### ASSIGNED TASK
The records that follow need to be output exactly as they are.

### SUPPLIED ENTRIES
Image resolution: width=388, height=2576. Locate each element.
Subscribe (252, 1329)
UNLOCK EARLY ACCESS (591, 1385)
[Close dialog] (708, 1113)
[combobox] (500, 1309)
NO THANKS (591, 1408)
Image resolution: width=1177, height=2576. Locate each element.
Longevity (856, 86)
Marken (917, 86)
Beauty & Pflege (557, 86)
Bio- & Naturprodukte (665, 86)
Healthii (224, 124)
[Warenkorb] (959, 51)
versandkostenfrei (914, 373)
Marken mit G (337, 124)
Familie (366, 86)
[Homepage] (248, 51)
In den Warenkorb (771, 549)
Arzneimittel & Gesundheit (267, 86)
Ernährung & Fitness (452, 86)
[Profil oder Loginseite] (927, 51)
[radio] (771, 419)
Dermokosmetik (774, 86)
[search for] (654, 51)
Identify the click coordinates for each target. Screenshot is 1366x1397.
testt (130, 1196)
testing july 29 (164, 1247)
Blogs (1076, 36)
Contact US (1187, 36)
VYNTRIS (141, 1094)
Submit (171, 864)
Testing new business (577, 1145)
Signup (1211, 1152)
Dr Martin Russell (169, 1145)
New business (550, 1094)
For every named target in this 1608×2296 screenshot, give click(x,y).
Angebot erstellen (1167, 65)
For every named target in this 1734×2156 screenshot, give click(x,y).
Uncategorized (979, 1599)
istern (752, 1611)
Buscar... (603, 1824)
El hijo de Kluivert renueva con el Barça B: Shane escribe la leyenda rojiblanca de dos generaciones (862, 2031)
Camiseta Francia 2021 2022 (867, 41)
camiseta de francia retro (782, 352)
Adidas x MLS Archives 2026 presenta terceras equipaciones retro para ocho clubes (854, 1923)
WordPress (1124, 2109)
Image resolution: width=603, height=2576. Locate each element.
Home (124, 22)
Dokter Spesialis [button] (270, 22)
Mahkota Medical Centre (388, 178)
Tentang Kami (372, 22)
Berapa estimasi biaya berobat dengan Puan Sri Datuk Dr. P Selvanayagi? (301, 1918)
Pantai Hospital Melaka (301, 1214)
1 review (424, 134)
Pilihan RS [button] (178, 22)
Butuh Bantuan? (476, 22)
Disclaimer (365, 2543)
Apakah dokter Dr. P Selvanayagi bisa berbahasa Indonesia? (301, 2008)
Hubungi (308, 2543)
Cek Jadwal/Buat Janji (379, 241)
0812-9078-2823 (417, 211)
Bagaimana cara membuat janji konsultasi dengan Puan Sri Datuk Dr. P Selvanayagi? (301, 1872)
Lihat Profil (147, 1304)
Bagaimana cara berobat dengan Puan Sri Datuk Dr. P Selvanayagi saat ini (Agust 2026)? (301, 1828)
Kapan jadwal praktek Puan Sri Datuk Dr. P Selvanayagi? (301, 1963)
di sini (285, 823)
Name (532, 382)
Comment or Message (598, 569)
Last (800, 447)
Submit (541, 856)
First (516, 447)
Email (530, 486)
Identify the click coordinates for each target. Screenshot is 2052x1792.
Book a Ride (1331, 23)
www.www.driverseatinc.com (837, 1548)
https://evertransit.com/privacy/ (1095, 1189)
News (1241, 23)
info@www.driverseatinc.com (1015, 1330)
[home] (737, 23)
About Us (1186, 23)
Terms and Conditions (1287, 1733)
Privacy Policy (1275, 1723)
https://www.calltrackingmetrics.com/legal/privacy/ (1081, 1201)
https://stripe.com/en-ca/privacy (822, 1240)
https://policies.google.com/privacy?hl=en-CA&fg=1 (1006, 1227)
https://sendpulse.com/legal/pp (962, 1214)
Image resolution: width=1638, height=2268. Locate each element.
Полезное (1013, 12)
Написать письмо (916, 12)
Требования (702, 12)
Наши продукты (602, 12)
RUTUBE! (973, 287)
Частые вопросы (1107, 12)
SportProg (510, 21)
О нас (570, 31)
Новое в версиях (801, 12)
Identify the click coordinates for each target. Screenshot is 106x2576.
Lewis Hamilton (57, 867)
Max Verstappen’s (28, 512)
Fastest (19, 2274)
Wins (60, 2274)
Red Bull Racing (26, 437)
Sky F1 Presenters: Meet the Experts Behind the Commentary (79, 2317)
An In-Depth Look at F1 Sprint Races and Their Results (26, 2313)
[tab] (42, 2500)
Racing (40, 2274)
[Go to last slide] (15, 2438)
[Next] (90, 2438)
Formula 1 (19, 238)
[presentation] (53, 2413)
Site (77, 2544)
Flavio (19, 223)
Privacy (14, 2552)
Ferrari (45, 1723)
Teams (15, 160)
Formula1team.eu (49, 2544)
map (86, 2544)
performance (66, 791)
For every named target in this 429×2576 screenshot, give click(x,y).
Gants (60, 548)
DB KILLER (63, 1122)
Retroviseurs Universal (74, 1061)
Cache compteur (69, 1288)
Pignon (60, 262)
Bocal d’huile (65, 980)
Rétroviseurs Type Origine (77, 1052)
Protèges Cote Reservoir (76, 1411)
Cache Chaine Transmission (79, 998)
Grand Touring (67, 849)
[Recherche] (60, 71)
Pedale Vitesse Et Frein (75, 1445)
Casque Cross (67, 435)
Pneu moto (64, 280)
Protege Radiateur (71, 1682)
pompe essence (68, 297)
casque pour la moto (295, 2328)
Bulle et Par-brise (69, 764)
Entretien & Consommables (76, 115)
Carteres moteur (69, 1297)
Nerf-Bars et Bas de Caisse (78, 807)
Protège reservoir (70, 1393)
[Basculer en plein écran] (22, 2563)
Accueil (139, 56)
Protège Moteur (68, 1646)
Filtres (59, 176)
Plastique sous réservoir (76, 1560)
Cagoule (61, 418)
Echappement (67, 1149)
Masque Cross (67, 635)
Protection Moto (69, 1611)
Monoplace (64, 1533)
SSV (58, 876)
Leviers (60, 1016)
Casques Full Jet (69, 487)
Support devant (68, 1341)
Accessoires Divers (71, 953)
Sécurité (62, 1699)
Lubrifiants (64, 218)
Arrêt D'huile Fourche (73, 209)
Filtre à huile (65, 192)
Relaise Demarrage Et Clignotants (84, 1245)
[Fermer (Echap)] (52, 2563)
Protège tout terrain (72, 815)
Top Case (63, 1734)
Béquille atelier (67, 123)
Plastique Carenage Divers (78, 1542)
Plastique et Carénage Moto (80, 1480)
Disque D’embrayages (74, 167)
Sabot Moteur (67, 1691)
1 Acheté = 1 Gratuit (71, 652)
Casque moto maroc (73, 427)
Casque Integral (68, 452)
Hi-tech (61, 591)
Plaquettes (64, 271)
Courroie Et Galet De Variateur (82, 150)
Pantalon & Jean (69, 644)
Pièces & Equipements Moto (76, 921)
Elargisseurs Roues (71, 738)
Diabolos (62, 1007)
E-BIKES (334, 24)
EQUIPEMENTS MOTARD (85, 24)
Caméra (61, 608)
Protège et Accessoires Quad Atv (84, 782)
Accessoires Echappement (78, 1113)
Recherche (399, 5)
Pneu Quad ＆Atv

### SOLUTION FOR THIS EXERCISE
Image resolution: width=388, height=2576. Locate each element.
Subscribe (252, 1329)
UNLOCK EARLY ACCESS (591, 1385)
[Close dialog] (708, 1113)
[combobox] (500, 1309)
NO THANKS (591, 1408)
Image resolution: width=1177, height=2576. Locate each element.
Longevity (856, 86)
Marken (917, 86)
Beauty & Pflege (557, 86)
Bio- & Naturprodukte (665, 86)
Healthii (224, 124)
[Warenkorb] (959, 51)
versandkostenfrei (914, 373)
Marken mit G (337, 124)
Familie (366, 86)
[Homepage] (248, 51)
In den Warenkorb (771, 549)
Arzneimittel & Gesundheit (267, 86)
Ernährung & Fitness (452, 86)
[Profil oder Loginseite] (927, 51)
[radio] (771, 419)
Dermokosmetik (774, 86)
[search for] (654, 51)
Identify the click coordinates for each target. Screenshot is 1366x1397.
testt (130, 1196)
testing july 29 (164, 1247)
Blogs (1076, 36)
Contact US (1187, 36)
VYNTRIS (141, 1094)
Submit (171, 864)
Testing new business (577, 1145)
Signup (1211, 1152)
Dr Martin Russell (169, 1145)
New business (550, 1094)
For every named target in this 1608×2296 screenshot, give click(x,y).
Angebot erstellen (1167, 65)
For every named target in this 1734×2156 screenshot, give click(x,y).
Uncategorized (979, 1599)
istern (752, 1611)
Buscar... (603, 1824)
El hijo de Kluivert renueva con el Barça B: Shane escribe la leyenda rojiblanca de dos generaciones (862, 2031)
Camiseta Francia 2021 2022 (867, 41)
camiseta de francia retro (782, 352)
Adidas x MLS Archives 2026 presenta terceras equipaciones retro para ocho clubes (854, 1923)
WordPress (1124, 2109)
Image resolution: width=603, height=2576. Locate each element.
Home (124, 22)
Dokter Spesialis [button] (270, 22)
Mahkota Medical Centre (388, 178)
Tentang Kami (372, 22)
Berapa estimasi biaya berobat dengan Puan Sri Datuk Dr. P Selvanayagi? (301, 1918)
Pantai Hospital Melaka (301, 1214)
1 review (424, 134)
Pilihan RS [button] (178, 22)
Butuh Bantuan? (476, 22)
Disclaimer (365, 2543)
Apakah dokter Dr. P Selvanayagi bisa berbahasa Indonesia? (301, 2008)
Hubungi (308, 2543)
Cek Jadwal/Buat Janji (379, 241)
0812-9078-2823 (417, 211)
Bagaimana cara membuat janji konsultasi dengan Puan Sri Datuk Dr. P Selvanayagi? (301, 1872)
Lihat Profil (147, 1304)
Bagaimana cara berobat dengan Puan Sri Datuk Dr. P Selvanayagi saat ini (Agust 2026)? (301, 1828)
Kapan jadwal praktek Puan Sri Datuk Dr. P Selvanayagi? (301, 1963)
di sini (285, 823)
Name (532, 382)
Comment or Message (598, 569)
Last (800, 447)
Submit (541, 856)
First (516, 447)
Email (530, 486)
Identify the click coordinates for each target. Screenshot is 2052x1792.
Book a Ride (1331, 23)
www.www.driverseatinc.com (837, 1548)
https://evertransit.com/privacy/ (1095, 1189)
News (1241, 23)
info@www.driverseatinc.com (1015, 1330)
[home] (737, 23)
About Us (1186, 23)
Terms and Conditions (1287, 1733)
Privacy Policy (1275, 1723)
https://www.calltrackingmetrics.com/legal/privacy/ (1081, 1201)
https://stripe.com/en-ca/privacy (822, 1240)
https://policies.google.com/privacy?hl=en-CA&fg=1 (1006, 1227)
https://sendpulse.com/legal/pp (962, 1214)
Image resolution: width=1638, height=2268. Locate each element.
Полезное (1013, 12)
Написать письмо (916, 12)
Требования (702, 12)
Наши продукты (602, 12)
RUTUBE! (973, 287)
Частые вопросы (1107, 12)
SportProg (510, 21)
О нас (570, 31)
Новое в версиях (801, 12)
Identify the click coordinates for each target. Screenshot is 106x2576.
Lewis Hamilton (57, 867)
Max Verstappen’s (28, 512)
Fastest (19, 2274)
Wins (60, 2274)
Red Bull Racing (26, 437)
Sky F1 Presenters: Meet the Experts Behind the Commentary (79, 2317)
An In-Depth Look at F1 Sprint Races and Their Results (26, 2313)
[tab] (42, 2500)
Racing (40, 2274)
[Go to last slide] (15, 2438)
[Next] (90, 2438)
Formula 1 (19, 238)
[presentation] (53, 2413)
Site (77, 2544)
Flavio (19, 223)
Privacy (14, 2552)
Ferrari (45, 1723)
Teams (15, 160)
Formula1team.eu (49, 2544)
map (86, 2544)
performance (66, 791)
For every named target in this 429×2576 screenshot, give click(x,y).
Gants (60, 548)
DB KILLER (63, 1122)
Retroviseurs Universal (74, 1061)
Cache compteur (69, 1288)
Pignon (60, 262)
Bocal d’huile (65, 980)
Rétroviseurs Type Origine (77, 1052)
Protèges Cote Reservoir (76, 1411)
Cache Chaine Transmission (79, 998)
Grand Touring (67, 849)
[Recherche] (60, 71)
Pedale Vitesse Et Frein (75, 1445)
Casque Cross (67, 435)
Pneu moto (64, 280)
Protege Radiateur (71, 1682)
pompe essence (68, 297)
casque pour la moto (295, 2328)
Bulle et Par-brise (69, 764)
Entretien & Consommables (76, 115)
Carteres moteur (69, 1297)
Nerf-Bars et Bas de Caisse (78, 807)
Protège reservoir (70, 1393)
[Basculer en plein écran] (22, 2563)
Accueil (139, 56)
Protège Moteur (68, 1646)
Filtres (59, 176)
Plastique sous réservoir (76, 1560)
Cagoule (61, 418)
Echappement (67, 1149)
Masque Cross (67, 635)
Protection Moto (69, 1611)
Monoplace (64, 1533)
SSV (58, 876)
Leviers (60, 1016)
Casques Full Jet (69, 487)
Support devant (68, 1341)
Accessoires Divers (71, 953)
Sécurité (62, 1699)
Lubrifiants (64, 218)
Arrêt D'huile Fourche (73, 209)
Filtre à huile (65, 192)
Relaise Demarrage Et Clignotants (84, 1245)
[Fermer (Echap)] (52, 2563)
Protège tout terrain (72, 815)
Top Case (63, 1734)
Béquille atelier (67, 123)
Plastique Carenage Divers (78, 1542)
Plastique et Carénage Moto (80, 1480)
Disque D’embrayages (74, 167)
Sabot Moteur (67, 1691)
1 Acheté = 1 Gratuit (71, 652)
Casque moto maroc (73, 427)
Casque Integral (68, 452)
Hi-tech (61, 591)
Plaquettes (64, 271)
Courroie Et Galet De Variateur (82, 150)
Pantalon & Jean (69, 644)
Pièces & Equipements Moto (76, 921)
Elargisseurs Roues (71, 738)
Diabolos (62, 1007)
E-BIKES (334, 24)
EQUIPEMENTS MOTARD (85, 24)
Caméra (61, 608)
Protège et Accessoires Quad Atv (84, 782)
Accessoires Echappement (78, 1113)
Recherche (399, 5)
Pneu Quad ＆Atv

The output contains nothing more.